El acuerdo entre Mercosur y la Unión Europea se aleja un poco más

Bruselas acaba de frenar oficialmente el optimismo que mostró el canciller Jorge Faurie la semana pasada en la ‘capital’ europea, tras varios días de negociaciones sobre el tratado de libre comercio entre el Mercosur y la Unión Europea.

Faurie, como sus homólogos de los países de Mercosur, dio cuenta de avances y de que las negociaciones habían acelerado. Aseguró en una conversación con medios de prensa que “a partir de finales de agosto podremos empezar a trabajar finalmente en la última parte”. El objetivo sería tener un acuerdo para principios de septiembre, antes de que dé inicio oficialmente la campaña presidencial brasileña.

Pero la Comisión Europea, responsable de las negociaciones en nombre de los 28 países de la Unión Europea, rebaja ya ese optimismo. Bruselas estima que sigue habiendo diferencias que hacen muy complicado cumplir con el calendario que adelantó Faurie. Una fuente del brazo ejecutivo de la Unión Europea dijo que “es demasiado temprano para decir cuándo se logrará un acuerdo político, pero para principios de septiembre es imposible”.

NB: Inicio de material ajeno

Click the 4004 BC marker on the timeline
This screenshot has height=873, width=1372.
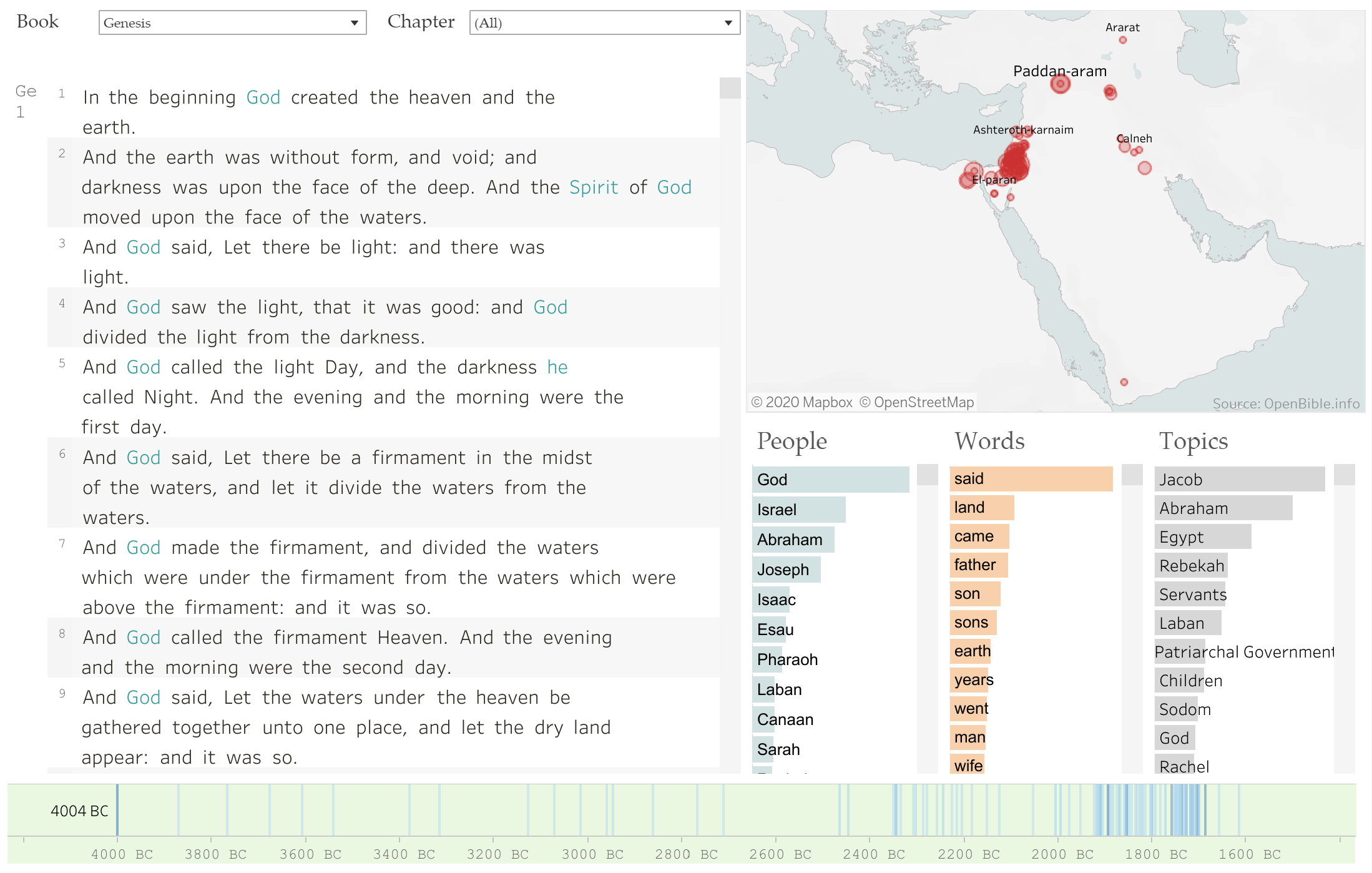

La misma fuente dijo que queda demasiado trabajo por hacer, y se refirió a que sigue sin llegarse a un acuerdo en apartados clave de la negociación como el acceso de los lácteos europeos al Mercosur, las indicaciones geográficas, las exportaciones de autos y piezas de autos de Europa a Mercosur, la importación de carne de Mercosur a Europa o la apertura que piden los europeos del mercado de servicios marítimos de los países de Mercosur.

Faurie había reconocido el viernes, tras sus negociaciones en Bruselas, que quedaban problemas en automotriz, en indicaciones geográficas, en lácteos, en reglas de origen y en el acceso de los productos agropecuarios de Mercosur a Europa. El canciller admitía esos puntos abiertos pero aseguraba que se hicieron “avances” en todos ellos y que en el caso del automotriz “está pronto a cerrarse”.

En AgendAR planteamos desde el primer momento que ese acuerdo de libre comercio, en las circunstancias actuales, es una mala idea.